Stored data entries:
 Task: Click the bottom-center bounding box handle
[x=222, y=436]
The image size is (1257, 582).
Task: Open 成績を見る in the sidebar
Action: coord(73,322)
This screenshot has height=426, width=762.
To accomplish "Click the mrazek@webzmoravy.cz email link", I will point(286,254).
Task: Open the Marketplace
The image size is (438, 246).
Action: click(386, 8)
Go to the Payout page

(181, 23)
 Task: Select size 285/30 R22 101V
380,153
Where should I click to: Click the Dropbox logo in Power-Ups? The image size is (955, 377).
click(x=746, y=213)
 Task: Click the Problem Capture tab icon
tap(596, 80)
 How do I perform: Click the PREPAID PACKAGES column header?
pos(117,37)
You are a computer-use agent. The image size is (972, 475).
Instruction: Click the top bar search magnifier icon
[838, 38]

[WHAT YOU ARE ASKED TO DO]
In the answer, each line of the data must appear exactly as written.

[ANSWER SECTION]
 Task: Click the bottom-center bounding box handle
[x=222, y=436]
The image size is (1257, 582).
Task: Open 成績を見る in the sidebar
Action: coord(73,322)
This screenshot has height=426, width=762.
To accomplish "Click the mrazek@webzmoravy.cz email link", I will point(286,254).
Task: Open the Marketplace
The image size is (438, 246).
Action: click(386, 8)
Go to the Payout page

(181, 23)
 Task: Select size 285/30 R22 101V
380,153
Where should I click to: Click the Dropbox logo in Power-Ups? The image size is (955, 377).
click(x=746, y=213)
 Task: Click the Problem Capture tab icon
tap(596, 80)
 How do I perform: Click the PREPAID PACKAGES column header?
pos(117,37)
You are a computer-use agent. The image size is (972, 475).
Instruction: Click the top bar search magnifier icon
[838, 38]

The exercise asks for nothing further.